Medvedev, Putin Vow Revenge for Moscow Airport Bombing
VOA News 25 January 2011
Russian leaders on Tuesday vowed to avenge the suicide bombing at Moscow's biggest airport that killed 35 people and injured at least 110 others.
President Dmitry Medvedev said on Tuesday that those responsible for the Monday attack at the crowded Domodedovo airport "must be liquidated." Prime Minister Vladimir Putin stated that "retribution is inevitable."
No one has claimed responsibility for the blast.
Both leaders visited bombing victims Tuesday at Moscow area hospitals. The state-run news agency Ria Novosti reports Putin pledged $100,000 to the families of the bombing victims.
Medvedev slammed the security failures that allowed the bomb attack to happen, describing security at the airport as being "in a state of anarchy."
Witnesses say a man carrying a suitcase seen walking into the airport's baggage claim area may have set off the blast. RIA Novosti quotes a law enforcement source as saying a woman might have been accompanying the man and assisted in the explosion.
Russian foreign ministry officials say the blast killed eight foreigners from Kyrgyzstan, Germany, Tajikistan, Ukraine, Uzbekistan and Britain. Another nine foreign citizens from Serbia, Tajikistan, Uzbekistan, Germany, Slovakia, France and Italy were hospitalized, while two Nigerians were wounded.
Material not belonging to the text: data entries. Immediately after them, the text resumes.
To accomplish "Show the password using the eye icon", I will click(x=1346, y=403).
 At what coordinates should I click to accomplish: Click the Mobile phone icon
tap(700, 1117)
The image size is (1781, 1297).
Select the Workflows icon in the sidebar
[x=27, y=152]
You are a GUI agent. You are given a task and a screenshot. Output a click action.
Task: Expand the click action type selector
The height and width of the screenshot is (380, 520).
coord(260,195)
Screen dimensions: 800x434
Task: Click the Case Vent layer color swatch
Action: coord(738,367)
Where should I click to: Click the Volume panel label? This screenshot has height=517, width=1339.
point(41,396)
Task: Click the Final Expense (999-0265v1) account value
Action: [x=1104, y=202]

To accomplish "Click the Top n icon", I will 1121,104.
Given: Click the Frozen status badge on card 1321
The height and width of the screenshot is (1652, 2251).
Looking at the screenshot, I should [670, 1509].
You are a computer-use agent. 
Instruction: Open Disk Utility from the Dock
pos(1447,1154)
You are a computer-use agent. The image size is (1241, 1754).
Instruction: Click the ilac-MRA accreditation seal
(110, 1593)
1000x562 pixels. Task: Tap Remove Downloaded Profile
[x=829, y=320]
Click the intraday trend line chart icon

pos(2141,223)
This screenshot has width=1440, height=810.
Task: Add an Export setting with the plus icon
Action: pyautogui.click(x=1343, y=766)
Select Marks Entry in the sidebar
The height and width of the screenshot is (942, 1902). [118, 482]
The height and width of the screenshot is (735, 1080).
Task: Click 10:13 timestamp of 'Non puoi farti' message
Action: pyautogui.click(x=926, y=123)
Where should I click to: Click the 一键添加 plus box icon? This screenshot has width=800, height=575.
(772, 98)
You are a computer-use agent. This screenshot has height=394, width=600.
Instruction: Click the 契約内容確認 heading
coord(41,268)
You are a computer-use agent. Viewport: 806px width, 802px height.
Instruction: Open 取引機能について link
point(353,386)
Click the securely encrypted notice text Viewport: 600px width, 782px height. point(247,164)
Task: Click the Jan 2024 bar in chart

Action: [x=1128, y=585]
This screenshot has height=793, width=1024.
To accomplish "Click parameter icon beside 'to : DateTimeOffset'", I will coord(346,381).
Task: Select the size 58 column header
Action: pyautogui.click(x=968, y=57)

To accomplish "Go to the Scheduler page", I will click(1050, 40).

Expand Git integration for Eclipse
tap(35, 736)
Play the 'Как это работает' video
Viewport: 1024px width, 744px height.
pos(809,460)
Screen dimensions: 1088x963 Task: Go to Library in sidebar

One of the dead was identified as British citizen Gordon Cousland, 39. Relatives say Cousland had a six-month-old daughter and was planning to be married in April.
World leaders, including U.S. President Barack Obama and U.N. chief Ban Ki-moon condemned the suicide bombing.
Monday's attack was the worst in the Russian capital since last March when a double suicide bombing killed at least 40 people in the Moscow subway. The two women responsible for those attacks were from Dagestan, a southern Russian region torn by Islamic extremism.
Security procedures at Domodedovo have failed in the past. In 2004, two suicide bombers boarded planes at the airport and blew themselves up in mid-air, killing 90 people aboard the two flights.
Russia is battling an Islamist insurgency in the North Caucasus region, where there are near daily armed attacks on government and security officials.